We must also leverage instruments such as blended finance and climate-resilient funds to attract investors with long-term commitments. This is a call for joint stewardship, where governments and industries co-create investment environments that are credible, attractive, and future-focused. If we succeed, ladies and gentlemen, the result will be a pipeline of well-founded, technologically-enabled, and socially inclusive energy products and projects.

Projects that not only generate profit, but build resilient and uplift communities. Your Excellencies and colleagues, let us be clear. Energy transition must not be imposed, it must be negotiated, it must be contextualized, and it must be just.
While the government’s aspiration moves, many in the rural South are yet to attain basic energy access. We cannot ignore this reality. Our approach must, therefore, be balanced, anchored on energy justice and equity.
This means recognizing natural gas as a transitional fuel for Africa, scaling clean-cooking technologies to displace biomass, deploying CCSUS to decarbonize heavy industries, using revenue from hydrocarbons to fund renewables, infrastructure, and education. In doing so, we will create a pathway where hydrocarbons and clean energy co-exist, each playing a role in building the resilient modern energy system for Africa. But transition is not just about a fuel, stated a gentleman, it’s about people.
If people’s recognition cannot be achieved without the hearts, minds, and hands of the next generation, we must actively engage our youths, our tomorrow’s leaders, our tomorrow’s innovators, and our tomorrow’s custodians of sustainability to understand the energy narrative, to share it, and to build it. Let us invest in STEM, education, energy literacy, green skills development, and entrepreneurship. Let us empower our youths, our young people, to see energy sector not just as a place of education, but a space of invention, inclusion, and global resilience.
Distinguished guests, we stand today at the intersection of legacy and transformation. What we do next will define not only the fate of our industry, but the future of our planet. Let us deepen our partnerships.
Let us mobilize capital. Let us embrace technology. Let us empower our youths.

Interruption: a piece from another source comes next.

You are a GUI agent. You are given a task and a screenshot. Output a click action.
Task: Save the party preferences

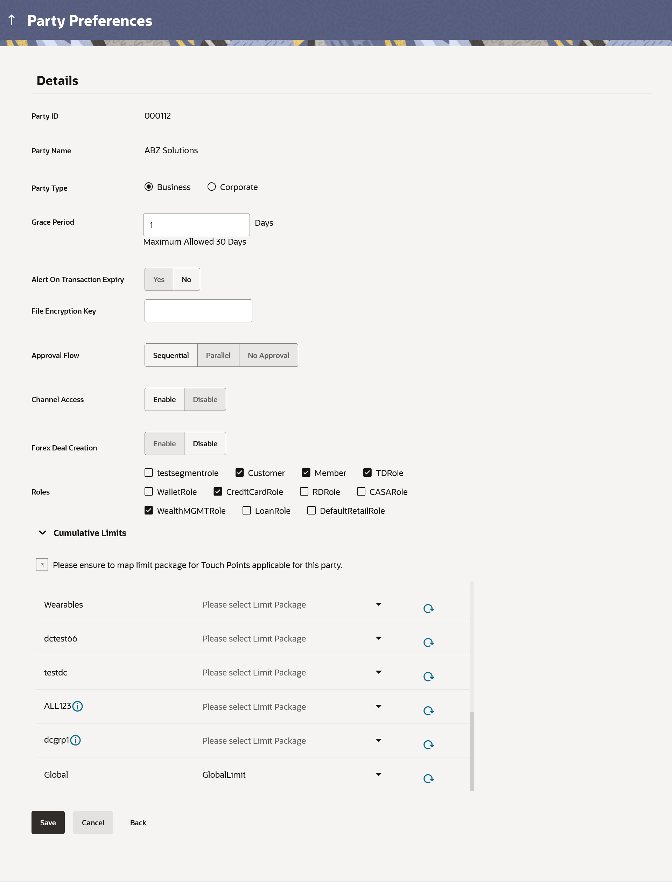coord(48,822)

Let us lead the transition on our terms and in our context, with our people at the center. This is the moment to act, not to hesitate. But with convention, not with isolation, but with cooperation, together we can build an oil and gas industry that is not only profitable, but purposeful.

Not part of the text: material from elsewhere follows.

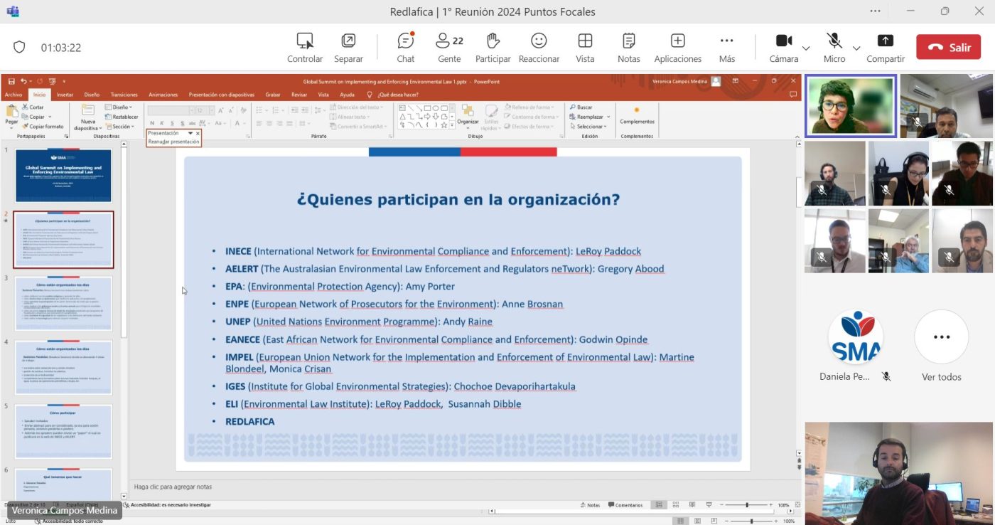Start sharing screen with Compartir
995x525 pixels.
pyautogui.click(x=885, y=47)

Not only efficient, but enduring. Not only relevant, but revolutionary. Distinguished ladies and gentlemen, I thank you for your attention and congratulate the Society of Petroleum Engineers for its success in NIAS 2025.
I wish us all participants fruitful deliberations as we engage in this discussion. Let us remember that our goal is not just to meet energy needs of today, but to build a sustainable energy future that will generate and benefit generations to come. Thank you, ladies and gentlemen, for your attention.